While doing a testing session this afternoon, Chris mentioned a little command that I hadn’t used before: script allows you to record everything that happens inside a terminal session and to play it back afterwards.

Turns out, it is shipped by default with macOS and most Linux distributions (e.g. as part of the bsdutils package). If all you want to do, is keep a look of commands and their respective output, just run script OUTPUT_FILE. Now, all the commands you enter before closing the terminal session (end with exit or Ctrl-d) will be recorded:

$ script session.typescript
Script started, output file is session.typescript

$ echo "hello"
hello

$ exit
Script done, output file is session.typescript

If you open session.typescript inside an editor you will see not only the commands and their output but also your applied shell prompt!
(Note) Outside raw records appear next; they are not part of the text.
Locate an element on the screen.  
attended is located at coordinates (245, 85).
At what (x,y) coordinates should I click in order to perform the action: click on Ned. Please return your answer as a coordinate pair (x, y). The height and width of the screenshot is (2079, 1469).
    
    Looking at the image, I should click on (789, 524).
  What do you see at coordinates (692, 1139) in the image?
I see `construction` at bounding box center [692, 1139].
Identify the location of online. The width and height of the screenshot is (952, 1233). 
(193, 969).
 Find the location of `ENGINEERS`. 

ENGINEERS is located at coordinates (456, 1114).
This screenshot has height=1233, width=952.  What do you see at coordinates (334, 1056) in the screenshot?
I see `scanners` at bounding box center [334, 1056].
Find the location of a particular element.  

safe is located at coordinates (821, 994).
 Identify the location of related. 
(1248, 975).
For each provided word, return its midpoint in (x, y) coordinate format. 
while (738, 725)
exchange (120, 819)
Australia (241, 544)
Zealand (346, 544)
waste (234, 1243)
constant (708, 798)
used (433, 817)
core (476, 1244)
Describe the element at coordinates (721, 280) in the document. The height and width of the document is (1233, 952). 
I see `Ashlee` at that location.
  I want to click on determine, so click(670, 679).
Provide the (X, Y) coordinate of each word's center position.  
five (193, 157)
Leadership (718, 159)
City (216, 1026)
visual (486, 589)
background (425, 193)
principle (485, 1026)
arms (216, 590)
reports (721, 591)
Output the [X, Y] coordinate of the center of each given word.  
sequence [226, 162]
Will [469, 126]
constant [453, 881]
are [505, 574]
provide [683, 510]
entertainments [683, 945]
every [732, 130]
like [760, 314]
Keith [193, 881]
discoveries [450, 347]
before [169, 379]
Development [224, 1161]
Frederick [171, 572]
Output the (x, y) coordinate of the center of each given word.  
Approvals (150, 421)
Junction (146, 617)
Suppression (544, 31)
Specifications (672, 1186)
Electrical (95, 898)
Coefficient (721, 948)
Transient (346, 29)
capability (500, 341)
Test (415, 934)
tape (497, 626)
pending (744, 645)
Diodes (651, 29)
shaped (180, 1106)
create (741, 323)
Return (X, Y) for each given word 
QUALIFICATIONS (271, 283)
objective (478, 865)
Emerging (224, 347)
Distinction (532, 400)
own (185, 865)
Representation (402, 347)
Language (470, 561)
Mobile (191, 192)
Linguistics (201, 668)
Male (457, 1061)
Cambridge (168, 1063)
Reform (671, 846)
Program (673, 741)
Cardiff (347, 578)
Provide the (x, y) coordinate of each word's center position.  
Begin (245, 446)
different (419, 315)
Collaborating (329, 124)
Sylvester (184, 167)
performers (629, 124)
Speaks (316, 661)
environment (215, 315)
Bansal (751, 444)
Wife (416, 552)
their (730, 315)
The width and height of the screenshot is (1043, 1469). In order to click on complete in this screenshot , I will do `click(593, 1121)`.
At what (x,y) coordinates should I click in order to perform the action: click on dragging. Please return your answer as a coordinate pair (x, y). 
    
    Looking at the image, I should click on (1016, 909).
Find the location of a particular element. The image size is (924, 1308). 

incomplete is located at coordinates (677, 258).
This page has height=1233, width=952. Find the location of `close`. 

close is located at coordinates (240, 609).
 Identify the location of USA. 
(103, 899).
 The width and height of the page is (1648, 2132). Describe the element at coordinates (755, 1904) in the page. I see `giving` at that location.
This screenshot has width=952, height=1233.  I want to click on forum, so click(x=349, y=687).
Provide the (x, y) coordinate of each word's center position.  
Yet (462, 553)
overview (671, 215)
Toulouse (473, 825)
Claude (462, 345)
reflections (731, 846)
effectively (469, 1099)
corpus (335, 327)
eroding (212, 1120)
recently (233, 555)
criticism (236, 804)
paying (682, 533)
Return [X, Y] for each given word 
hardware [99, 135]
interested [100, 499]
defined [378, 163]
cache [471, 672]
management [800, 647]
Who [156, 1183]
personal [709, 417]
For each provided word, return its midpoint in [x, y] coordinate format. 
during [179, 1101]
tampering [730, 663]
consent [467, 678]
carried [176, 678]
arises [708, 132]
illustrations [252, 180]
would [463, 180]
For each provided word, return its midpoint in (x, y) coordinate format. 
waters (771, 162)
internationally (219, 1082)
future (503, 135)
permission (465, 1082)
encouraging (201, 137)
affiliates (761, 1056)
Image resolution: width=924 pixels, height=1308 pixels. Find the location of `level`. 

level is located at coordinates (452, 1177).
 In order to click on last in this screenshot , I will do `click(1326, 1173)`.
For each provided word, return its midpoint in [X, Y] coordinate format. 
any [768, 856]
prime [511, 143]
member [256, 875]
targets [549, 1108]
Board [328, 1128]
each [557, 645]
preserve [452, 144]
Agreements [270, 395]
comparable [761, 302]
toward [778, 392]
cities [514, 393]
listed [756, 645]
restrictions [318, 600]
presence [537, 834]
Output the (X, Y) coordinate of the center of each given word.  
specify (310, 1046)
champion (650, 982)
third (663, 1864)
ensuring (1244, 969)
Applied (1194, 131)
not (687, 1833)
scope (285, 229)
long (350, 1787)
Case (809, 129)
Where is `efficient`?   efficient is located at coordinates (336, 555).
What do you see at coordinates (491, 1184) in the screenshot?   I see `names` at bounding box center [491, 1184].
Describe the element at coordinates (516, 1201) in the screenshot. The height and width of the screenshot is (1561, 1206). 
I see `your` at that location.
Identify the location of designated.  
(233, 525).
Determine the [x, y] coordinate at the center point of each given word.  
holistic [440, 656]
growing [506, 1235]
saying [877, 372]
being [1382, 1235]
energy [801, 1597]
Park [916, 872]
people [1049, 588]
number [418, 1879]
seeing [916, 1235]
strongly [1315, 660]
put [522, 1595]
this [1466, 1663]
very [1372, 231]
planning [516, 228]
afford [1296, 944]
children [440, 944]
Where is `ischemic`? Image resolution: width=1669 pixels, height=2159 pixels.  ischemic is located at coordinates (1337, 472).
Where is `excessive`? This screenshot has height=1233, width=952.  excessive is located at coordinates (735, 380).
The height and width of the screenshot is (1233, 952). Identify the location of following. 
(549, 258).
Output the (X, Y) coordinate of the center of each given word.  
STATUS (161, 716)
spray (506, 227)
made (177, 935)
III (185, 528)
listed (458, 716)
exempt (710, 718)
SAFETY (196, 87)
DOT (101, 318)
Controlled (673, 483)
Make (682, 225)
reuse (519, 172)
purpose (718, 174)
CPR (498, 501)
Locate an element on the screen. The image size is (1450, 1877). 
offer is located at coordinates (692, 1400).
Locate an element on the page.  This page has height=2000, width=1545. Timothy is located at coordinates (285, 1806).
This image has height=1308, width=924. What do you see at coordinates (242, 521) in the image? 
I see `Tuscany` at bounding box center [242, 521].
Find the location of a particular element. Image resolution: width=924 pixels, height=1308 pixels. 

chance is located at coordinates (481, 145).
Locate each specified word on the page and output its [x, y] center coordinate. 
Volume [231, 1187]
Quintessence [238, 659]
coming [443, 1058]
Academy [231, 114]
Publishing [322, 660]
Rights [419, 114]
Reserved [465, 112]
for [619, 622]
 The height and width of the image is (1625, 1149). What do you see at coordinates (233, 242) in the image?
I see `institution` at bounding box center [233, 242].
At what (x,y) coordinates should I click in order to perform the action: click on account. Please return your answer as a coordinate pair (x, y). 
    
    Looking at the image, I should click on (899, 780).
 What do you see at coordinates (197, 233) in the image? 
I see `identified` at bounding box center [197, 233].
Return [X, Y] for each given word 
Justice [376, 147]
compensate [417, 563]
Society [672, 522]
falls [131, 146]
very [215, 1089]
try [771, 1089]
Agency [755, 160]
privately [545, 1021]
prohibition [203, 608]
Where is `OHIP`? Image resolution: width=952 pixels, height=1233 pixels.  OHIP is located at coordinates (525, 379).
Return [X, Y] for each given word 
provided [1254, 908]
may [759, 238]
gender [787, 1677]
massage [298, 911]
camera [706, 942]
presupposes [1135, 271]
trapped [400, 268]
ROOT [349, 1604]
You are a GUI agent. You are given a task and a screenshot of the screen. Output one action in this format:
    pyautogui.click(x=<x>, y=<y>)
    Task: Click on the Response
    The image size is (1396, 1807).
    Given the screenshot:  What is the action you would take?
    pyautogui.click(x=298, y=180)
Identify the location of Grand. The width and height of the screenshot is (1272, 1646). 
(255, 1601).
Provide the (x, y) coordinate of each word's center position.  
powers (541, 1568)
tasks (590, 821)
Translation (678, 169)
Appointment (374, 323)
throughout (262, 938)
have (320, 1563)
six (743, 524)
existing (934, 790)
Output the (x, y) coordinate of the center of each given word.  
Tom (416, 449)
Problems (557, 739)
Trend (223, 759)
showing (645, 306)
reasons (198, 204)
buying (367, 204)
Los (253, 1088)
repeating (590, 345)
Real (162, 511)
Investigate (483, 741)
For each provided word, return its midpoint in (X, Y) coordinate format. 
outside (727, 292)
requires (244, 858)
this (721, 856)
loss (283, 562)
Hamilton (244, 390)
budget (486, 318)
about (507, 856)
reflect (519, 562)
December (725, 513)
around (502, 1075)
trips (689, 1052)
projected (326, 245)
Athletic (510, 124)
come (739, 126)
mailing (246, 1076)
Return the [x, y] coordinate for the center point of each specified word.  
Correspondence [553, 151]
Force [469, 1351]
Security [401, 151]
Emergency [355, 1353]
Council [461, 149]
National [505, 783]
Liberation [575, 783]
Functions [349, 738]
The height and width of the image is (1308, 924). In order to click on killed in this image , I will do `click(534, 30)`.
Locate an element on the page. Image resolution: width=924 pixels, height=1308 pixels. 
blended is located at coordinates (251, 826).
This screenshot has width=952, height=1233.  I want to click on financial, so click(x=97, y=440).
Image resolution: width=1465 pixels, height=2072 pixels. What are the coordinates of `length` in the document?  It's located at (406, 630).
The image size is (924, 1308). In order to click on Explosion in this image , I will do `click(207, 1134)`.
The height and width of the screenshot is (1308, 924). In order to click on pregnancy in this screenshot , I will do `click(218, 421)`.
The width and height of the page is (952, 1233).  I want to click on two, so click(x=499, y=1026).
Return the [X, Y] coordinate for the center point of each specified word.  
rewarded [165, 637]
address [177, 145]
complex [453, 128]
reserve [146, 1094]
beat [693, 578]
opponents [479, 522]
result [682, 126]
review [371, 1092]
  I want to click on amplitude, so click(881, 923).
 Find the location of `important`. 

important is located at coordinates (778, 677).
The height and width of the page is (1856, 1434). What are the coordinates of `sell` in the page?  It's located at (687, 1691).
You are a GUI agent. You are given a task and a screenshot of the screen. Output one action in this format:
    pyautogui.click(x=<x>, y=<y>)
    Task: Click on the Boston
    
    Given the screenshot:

Basically as much as possible of what was visible in the original terminal session.

Sadly, if you want to go beyond the pure logging of commands then the script command on macOS has a different parameter set compared to the one being available for instance on a Debian installation.

Recording a session (for replay)

In order to record a session on macOS that should also be replayable, you would use the following command:

$ script -r session.typescript

On Linux you will actually have to instruct script to generate two files: (1) that holds the commands and their respective output and (2) a timing-file that stores when what should be displayed during replay:

$ script --timing=session.timing session.typescript

Playing back a recording

Since the two commands produce different output files, the replay-functionality also expects different inputs.

On macOS you can reuse the script command but with the -p flag:

$ script -p session.typescript

On Linux replaying is handled by a different command that expects both, the timing file and the typescript:

$ scriptreplay --timing session.timing \
    --typescript session.typescript

Platform-independent recording

If you need to share a replay between platforms, it’s probably worth taking a look at asciinema:

# Record
$ asciinema rec session.cast

# Playback
$ asciinema play session.cast

asciinema stores the recording in a simple JSON format. You can find its specification here.